▶ **Exercise**
Copy out the listing below, substituting "header" for each occurrence of "heading" and leaving everything else unchanged.

>> START Records provided

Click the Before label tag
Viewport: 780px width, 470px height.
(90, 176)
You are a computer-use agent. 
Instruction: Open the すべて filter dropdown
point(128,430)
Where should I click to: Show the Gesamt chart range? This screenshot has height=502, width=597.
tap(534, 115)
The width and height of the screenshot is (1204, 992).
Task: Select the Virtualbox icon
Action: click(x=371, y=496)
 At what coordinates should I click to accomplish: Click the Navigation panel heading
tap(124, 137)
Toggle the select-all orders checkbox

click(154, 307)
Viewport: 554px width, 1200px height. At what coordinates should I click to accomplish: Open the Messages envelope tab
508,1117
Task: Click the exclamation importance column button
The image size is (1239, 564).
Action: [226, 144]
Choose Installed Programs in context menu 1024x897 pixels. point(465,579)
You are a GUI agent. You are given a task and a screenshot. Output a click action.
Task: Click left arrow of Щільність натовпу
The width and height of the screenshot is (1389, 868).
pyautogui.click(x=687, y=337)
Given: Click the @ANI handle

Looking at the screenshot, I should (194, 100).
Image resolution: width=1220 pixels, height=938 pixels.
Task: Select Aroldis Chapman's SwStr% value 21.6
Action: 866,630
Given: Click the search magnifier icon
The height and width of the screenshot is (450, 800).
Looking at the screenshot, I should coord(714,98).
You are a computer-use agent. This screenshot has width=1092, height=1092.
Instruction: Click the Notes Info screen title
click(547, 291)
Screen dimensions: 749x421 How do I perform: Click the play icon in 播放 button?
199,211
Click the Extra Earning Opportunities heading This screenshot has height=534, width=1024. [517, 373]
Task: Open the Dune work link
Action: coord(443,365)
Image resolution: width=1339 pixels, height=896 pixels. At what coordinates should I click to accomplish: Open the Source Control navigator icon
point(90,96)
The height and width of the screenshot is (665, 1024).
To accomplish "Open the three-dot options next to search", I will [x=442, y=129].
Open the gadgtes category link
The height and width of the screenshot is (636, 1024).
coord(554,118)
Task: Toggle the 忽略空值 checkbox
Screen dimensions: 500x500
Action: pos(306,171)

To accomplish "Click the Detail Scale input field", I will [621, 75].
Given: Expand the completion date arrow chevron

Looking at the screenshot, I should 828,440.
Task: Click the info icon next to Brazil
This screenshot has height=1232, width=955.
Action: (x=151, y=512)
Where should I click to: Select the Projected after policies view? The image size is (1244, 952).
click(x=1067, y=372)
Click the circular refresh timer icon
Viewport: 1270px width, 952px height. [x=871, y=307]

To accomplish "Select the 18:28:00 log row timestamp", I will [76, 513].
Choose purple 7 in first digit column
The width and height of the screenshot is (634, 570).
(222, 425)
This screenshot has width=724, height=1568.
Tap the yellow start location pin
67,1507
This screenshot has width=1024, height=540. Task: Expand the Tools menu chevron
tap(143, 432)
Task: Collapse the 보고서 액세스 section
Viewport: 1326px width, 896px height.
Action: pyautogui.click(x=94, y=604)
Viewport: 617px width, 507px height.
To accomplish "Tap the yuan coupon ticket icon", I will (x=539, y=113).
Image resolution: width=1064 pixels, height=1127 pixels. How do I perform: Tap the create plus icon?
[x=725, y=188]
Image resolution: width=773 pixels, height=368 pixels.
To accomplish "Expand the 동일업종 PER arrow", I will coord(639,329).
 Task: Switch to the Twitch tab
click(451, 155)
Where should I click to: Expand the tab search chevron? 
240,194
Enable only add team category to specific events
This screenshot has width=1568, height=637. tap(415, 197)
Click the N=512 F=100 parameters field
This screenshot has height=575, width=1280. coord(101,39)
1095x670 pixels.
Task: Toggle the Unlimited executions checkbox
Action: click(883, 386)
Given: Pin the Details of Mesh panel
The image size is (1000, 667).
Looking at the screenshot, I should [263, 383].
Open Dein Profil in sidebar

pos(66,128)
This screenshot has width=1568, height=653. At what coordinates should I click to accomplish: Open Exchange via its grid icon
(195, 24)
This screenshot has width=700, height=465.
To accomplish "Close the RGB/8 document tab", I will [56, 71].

>> END Records provided

▶ **The output**
Click the Before label tag
Viewport: 780px width, 470px height.
(90, 176)
You are a computer-use agent. 
Instruction: Open the すべて filter dropdown
point(128,430)
Where should I click to: Show the Gesamt chart range? This screenshot has height=502, width=597.
tap(534, 115)
The width and height of the screenshot is (1204, 992).
Task: Select the Virtualbox icon
Action: click(x=371, y=496)
 At what coordinates should I click to accomplish: Click the Navigation panel header
tap(124, 137)
Toggle the select-all orders checkbox

click(154, 307)
Viewport: 554px width, 1200px height. At what coordinates should I click to accomplish: Open the Messages envelope tab
508,1117
Task: Click the exclamation importance column button
The image size is (1239, 564).
Action: [226, 144]
Choose Installed Programs in context menu 1024x897 pixels. point(465,579)
You are a GUI agent. You are given a task and a screenshot. Output a click action.
Task: Click left arrow of Щільність натовпу
The width and height of the screenshot is (1389, 868).
pyautogui.click(x=687, y=337)
Given: Click the @ANI handle

Looking at the screenshot, I should (194, 100).
Image resolution: width=1220 pixels, height=938 pixels.
Task: Select Aroldis Chapman's SwStr% value 21.6
Action: 866,630
Given: Click the search magnifier icon
The height and width of the screenshot is (450, 800).
Looking at the screenshot, I should coord(714,98).
You are a computer-use agent. This screenshot has width=1092, height=1092.
Instruction: Click the Notes Info screen title
click(547, 291)
Screen dimensions: 749x421 How do I perform: Click the play icon in 播放 button?
199,211
Click the Extra Earning Opportunities header This screenshot has height=534, width=1024. [517, 373]
Task: Open the Dune work link
Action: coord(443,365)
Image resolution: width=1339 pixels, height=896 pixels. At what coordinates should I click to accomplish: Open the Source Control navigator icon
point(90,96)
The height and width of the screenshot is (665, 1024).
To accomplish "Open the three-dot options next to search", I will [x=442, y=129].
Open the gadgtes category link
The height and width of the screenshot is (636, 1024).
coord(554,118)
Task: Toggle the 忽略空值 checkbox
Screen dimensions: 500x500
Action: pos(306,171)

To accomplish "Click the Detail Scale input field", I will [621, 75].
Given: Expand the completion date arrow chevron

Looking at the screenshot, I should 828,440.
Task: Click the info icon next to Brazil
This screenshot has height=1232, width=955.
Action: (x=151, y=512)
Where should I click to: Select the Projected after policies view? The image size is (1244, 952).
click(x=1067, y=372)
Click the circular refresh timer icon
Viewport: 1270px width, 952px height. [x=871, y=307]

To accomplish "Select the 18:28:00 log row timestamp", I will [76, 513].
Choose purple 7 in first digit column
The width and height of the screenshot is (634, 570).
(222, 425)
This screenshot has width=724, height=1568.
Tap the yellow start location pin
67,1507
This screenshot has width=1024, height=540. Task: Expand the Tools menu chevron
tap(143, 432)
Task: Collapse the 보고서 액세스 section
Viewport: 1326px width, 896px height.
Action: pyautogui.click(x=94, y=604)
Viewport: 617px width, 507px height.
To accomplish "Tap the yuan coupon ticket icon", I will (x=539, y=113).
Image resolution: width=1064 pixels, height=1127 pixels. How do I perform: Tap the create plus icon?
[x=725, y=188]
Image resolution: width=773 pixels, height=368 pixels.
To accomplish "Expand the 동일업종 PER arrow", I will coord(639,329).
 Task: Switch to the Twitch tab
click(451, 155)
Where should I click to: Expand the tab search chevron? 
240,194
Enable only add team category to specific events
This screenshot has width=1568, height=637. tap(415, 197)
Click the N=512 F=100 parameters field
This screenshot has height=575, width=1280. coord(101,39)
1095x670 pixels.
Task: Toggle the Unlimited executions checkbox
Action: click(883, 386)
Given: Pin the Details of Mesh panel
The image size is (1000, 667).
Looking at the screenshot, I should [263, 383].
Open Dein Profil in sidebar

pos(66,128)
This screenshot has width=1568, height=653. At what coordinates should I click to accomplish: Open Exchange via its grid icon
(195, 24)
This screenshot has width=700, height=465.
To accomplish "Close the RGB/8 document tab", I will [56, 71].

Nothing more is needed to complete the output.